Hiber laisse se dérober un sourire narquois.
— Es-tu satisfait d’avoir dévoilé ta position à l’ennemi ?
— Elle sera bientôt là.
— Après avoir vitrifié la planète ainsi que notre travail ? Sais-tu que trois piliers sont irrémédiablement détruits ?
— Elle estime que nous n’en avons plus besoin. Elle nous invite ainsi à respirer l’air de notre monde.
Le visionnaire Elego reste impassible, ses jambes repliées, ses mains sur les genoux, entièrement tourné vers le lac où se reflète le plafond hérissé de pics calcaires. Les mots s’échappent sans heurt de sa bouche, accompagnés d’une condensation discrète.
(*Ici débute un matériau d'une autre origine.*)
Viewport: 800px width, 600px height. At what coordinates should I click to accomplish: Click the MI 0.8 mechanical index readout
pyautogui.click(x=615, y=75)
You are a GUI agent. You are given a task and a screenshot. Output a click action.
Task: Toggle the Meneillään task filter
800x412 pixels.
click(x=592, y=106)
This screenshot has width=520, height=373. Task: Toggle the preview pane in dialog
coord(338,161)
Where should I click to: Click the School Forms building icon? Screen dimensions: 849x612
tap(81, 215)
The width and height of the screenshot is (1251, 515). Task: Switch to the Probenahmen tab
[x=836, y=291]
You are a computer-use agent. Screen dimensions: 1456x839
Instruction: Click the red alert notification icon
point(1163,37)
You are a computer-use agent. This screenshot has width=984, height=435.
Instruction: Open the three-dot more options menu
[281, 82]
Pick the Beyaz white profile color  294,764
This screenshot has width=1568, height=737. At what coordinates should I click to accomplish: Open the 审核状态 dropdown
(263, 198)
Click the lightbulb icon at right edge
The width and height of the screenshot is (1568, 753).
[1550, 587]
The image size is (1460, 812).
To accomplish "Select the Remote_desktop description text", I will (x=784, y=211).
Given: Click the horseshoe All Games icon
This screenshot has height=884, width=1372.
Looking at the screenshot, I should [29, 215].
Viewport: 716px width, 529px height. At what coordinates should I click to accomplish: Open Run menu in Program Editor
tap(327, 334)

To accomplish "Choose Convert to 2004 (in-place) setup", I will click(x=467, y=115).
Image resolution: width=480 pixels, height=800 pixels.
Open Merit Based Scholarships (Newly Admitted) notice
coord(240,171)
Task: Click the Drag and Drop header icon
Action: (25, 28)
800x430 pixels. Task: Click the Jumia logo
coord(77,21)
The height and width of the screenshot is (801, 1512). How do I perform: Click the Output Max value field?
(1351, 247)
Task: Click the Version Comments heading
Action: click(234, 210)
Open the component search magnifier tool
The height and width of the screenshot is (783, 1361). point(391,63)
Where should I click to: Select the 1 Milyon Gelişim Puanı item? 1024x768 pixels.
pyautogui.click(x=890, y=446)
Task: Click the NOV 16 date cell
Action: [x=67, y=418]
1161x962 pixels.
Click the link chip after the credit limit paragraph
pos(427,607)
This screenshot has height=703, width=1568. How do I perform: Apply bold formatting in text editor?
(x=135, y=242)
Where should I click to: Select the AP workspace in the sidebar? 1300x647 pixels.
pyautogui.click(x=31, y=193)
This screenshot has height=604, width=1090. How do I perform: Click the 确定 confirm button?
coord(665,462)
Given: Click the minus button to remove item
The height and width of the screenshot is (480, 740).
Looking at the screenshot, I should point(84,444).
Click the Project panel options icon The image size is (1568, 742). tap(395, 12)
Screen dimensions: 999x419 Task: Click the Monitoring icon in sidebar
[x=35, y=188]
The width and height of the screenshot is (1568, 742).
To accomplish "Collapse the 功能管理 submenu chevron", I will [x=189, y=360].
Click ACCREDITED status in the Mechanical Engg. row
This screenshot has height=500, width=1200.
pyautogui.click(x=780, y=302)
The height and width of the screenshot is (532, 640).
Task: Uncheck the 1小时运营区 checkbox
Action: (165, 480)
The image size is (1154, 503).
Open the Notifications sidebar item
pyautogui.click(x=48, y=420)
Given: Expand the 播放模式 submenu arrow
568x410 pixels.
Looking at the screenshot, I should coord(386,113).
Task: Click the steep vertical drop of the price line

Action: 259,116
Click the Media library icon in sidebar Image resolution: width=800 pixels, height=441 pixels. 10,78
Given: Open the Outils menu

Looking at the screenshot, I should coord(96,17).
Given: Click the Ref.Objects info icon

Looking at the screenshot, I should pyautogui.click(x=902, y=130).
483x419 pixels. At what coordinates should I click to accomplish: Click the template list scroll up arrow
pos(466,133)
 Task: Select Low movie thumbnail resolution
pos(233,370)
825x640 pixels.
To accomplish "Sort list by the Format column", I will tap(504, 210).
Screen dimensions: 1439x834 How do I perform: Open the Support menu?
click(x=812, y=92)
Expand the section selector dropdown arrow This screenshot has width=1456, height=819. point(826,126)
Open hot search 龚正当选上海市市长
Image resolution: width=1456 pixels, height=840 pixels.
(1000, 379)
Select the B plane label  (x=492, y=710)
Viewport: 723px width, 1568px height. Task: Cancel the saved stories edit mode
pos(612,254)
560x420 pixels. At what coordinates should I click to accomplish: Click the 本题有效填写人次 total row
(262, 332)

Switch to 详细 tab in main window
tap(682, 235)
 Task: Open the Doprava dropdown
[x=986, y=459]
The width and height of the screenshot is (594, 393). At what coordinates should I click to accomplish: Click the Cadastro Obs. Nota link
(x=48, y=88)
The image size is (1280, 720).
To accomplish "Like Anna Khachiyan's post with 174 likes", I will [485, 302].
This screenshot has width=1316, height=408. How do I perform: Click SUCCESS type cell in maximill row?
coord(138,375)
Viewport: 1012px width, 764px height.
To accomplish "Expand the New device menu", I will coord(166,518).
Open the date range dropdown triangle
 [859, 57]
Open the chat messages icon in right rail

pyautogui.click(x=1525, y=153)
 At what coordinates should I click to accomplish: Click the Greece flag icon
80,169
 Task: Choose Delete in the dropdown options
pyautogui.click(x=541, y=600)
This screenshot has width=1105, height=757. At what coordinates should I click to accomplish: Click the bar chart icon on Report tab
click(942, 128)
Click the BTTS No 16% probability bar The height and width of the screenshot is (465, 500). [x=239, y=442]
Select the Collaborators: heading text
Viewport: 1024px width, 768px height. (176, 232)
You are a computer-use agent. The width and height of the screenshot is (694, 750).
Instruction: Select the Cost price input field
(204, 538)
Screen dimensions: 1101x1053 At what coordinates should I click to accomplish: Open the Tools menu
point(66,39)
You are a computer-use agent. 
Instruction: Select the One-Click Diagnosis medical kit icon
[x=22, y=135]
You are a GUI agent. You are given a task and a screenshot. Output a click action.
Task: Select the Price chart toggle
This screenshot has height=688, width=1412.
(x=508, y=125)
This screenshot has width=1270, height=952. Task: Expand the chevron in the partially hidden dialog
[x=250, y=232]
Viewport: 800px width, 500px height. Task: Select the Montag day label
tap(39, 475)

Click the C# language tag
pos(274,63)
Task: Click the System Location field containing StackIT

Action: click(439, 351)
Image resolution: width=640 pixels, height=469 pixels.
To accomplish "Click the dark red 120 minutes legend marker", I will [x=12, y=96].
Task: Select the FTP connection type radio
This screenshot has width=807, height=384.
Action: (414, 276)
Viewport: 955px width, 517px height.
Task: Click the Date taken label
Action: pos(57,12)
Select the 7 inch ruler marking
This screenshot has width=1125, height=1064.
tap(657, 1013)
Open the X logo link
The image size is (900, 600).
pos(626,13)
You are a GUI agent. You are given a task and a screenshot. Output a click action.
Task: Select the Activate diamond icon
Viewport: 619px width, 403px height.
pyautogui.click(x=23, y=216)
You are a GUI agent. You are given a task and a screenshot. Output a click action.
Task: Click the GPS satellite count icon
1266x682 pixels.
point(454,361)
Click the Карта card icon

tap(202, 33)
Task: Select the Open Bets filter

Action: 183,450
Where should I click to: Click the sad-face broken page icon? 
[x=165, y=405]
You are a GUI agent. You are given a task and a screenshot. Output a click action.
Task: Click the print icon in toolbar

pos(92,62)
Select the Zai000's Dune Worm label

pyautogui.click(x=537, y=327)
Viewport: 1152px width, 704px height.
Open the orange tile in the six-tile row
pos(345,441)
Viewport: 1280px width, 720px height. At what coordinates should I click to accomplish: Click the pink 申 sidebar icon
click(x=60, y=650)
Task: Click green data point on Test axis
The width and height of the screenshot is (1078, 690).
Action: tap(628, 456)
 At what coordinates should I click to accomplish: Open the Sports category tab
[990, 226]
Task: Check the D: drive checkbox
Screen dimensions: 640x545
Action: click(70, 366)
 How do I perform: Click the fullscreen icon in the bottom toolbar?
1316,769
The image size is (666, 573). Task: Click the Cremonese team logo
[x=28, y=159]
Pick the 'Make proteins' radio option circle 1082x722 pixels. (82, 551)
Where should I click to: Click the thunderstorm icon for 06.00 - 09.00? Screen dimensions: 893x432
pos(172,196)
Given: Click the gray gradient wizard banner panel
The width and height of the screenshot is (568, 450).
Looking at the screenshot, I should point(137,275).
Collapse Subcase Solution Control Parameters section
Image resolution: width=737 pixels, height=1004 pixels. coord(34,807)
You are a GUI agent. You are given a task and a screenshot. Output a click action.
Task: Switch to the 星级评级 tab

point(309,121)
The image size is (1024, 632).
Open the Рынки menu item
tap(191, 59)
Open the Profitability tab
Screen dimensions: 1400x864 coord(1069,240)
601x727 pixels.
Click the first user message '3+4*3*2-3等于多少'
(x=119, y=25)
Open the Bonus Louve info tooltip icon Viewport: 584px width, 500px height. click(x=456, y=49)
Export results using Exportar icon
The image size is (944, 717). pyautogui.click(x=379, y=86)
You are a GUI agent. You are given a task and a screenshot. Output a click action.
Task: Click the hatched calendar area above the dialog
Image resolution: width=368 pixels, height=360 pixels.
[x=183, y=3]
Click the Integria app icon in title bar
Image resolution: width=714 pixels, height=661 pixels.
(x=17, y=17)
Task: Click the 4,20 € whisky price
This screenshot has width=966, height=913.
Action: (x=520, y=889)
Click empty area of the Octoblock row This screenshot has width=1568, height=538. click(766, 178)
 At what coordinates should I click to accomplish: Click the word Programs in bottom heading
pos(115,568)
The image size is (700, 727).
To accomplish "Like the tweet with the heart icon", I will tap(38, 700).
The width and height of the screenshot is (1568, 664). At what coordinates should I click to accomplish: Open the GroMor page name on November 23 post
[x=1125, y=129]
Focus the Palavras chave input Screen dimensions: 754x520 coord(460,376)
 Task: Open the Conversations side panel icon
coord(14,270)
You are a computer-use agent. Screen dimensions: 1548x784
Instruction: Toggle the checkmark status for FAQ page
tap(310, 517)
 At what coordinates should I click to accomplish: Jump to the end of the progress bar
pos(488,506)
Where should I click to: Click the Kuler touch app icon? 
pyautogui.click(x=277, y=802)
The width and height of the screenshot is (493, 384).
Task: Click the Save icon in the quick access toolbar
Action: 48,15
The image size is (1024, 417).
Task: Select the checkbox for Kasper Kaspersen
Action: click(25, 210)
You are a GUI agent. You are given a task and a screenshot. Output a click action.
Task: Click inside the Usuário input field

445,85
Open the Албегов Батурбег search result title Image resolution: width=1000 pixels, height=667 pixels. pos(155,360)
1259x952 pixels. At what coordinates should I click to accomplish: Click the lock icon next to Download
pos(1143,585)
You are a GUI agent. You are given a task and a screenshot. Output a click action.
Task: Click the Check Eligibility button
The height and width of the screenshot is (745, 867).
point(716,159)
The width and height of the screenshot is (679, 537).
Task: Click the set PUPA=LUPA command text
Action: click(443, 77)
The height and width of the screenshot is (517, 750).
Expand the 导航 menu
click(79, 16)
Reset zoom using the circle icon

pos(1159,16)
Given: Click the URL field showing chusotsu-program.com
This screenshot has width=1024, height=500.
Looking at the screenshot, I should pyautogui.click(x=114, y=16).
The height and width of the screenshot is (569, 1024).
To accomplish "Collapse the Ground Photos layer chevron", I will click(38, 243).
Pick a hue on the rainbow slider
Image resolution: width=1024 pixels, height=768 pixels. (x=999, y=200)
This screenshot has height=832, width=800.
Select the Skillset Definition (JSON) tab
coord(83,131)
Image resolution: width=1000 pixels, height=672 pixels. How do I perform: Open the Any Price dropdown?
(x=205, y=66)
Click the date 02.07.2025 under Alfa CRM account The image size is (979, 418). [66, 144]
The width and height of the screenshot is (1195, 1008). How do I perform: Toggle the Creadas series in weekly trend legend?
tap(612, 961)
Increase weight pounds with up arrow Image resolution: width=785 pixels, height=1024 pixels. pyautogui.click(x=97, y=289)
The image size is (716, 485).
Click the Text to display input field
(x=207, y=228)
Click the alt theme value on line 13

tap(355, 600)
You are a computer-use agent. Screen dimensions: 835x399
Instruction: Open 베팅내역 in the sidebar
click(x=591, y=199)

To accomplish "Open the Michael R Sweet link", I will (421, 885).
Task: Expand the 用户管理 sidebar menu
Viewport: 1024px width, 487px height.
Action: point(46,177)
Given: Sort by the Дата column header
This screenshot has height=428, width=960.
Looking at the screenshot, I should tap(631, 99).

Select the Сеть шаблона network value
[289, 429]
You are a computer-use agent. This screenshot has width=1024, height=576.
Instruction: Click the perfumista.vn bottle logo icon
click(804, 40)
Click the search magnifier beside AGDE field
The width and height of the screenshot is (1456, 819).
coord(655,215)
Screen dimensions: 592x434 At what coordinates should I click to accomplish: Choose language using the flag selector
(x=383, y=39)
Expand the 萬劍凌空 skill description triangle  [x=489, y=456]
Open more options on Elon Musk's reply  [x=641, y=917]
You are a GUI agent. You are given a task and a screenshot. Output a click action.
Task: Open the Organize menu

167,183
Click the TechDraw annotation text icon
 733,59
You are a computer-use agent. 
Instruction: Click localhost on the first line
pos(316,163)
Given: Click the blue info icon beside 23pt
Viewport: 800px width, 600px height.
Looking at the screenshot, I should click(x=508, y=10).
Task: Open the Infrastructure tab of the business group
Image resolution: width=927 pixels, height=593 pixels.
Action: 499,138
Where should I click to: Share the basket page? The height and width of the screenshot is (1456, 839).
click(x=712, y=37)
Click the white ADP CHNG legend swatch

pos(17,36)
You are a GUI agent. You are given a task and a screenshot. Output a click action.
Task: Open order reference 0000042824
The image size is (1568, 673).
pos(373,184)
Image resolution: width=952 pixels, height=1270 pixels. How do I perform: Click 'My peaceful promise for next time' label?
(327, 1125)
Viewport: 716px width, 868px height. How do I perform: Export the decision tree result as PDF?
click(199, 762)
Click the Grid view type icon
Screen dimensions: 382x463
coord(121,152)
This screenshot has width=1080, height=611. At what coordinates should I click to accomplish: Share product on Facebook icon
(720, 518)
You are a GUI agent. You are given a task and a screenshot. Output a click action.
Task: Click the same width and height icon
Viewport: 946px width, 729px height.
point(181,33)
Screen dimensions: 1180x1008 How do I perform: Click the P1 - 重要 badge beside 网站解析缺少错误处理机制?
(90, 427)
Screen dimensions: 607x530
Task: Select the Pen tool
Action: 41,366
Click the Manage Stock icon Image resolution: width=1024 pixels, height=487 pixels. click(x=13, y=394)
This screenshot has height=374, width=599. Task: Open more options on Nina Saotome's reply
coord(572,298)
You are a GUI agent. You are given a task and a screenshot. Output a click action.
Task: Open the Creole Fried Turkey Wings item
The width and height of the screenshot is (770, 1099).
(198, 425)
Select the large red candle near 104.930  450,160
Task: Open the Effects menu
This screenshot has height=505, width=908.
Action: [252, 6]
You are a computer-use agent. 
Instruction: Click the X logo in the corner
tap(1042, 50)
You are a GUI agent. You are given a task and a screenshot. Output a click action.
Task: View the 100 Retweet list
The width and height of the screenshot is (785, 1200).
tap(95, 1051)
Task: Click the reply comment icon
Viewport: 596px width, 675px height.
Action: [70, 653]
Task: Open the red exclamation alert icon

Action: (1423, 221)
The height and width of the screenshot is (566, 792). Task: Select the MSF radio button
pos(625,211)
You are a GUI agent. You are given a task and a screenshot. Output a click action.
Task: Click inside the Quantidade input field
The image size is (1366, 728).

Hiber ne se défend pas d’éprouver une estime certaine pour ce qu’est devenu celui qui se tortillait dans l’ombre de la capitaine Fiora. Le gamin d’alors avait été frappé de stupeur, tout comme la majeure partie de la colonie, lorsque Lacius avait actionné le levier de la geôle improvisée et ainsi propulsé Tanto dans l’espace. La situation avait duré suffisamment longtemps pour que Kornel, à la tête de sa troupe séditieuse, prenne les rênes et fasse construire le vaisseau dans lequel ils devaient s’enfuir. Puis la relique avait été découverte dans la cabine du musicien, et le jeune second avait eu Sa grande inspiration. Mû par la certitude, il avait guidé dans les gueules d’Orthos une conséquente fraction de colons afin de préparer l’arrivée de celle descendue des étoiles.
Hiber aurait pu croire en cet avenir, s’il n’avait dans ses tripes la totale conviction qu’il était hautement plus probable que l’empire les retrouve en premier. Il avait donc donné la priorité à cette menace, et remisé cette histoire d’automate endormie dans un coin de son esprit, là où s’ébattent en permanence quantité d’autres idées confuses. Parfois, l’officier supérieur se demande quelle serait sa vie s’il avait simplement partagé son expertise en agronomie avec le culte. L’apparente indolence du visionnaire Elego lui rappelle ses vingt années d’angoisse et de souffrance à entraîner les enfants d’Alvan dans le tourbillon de la guerre, et alimente cet amer mélange de ressentiment et d’admiration qui le trouble aujourd’hui.
— Conneries, murmure-t-il presque pour lui-même.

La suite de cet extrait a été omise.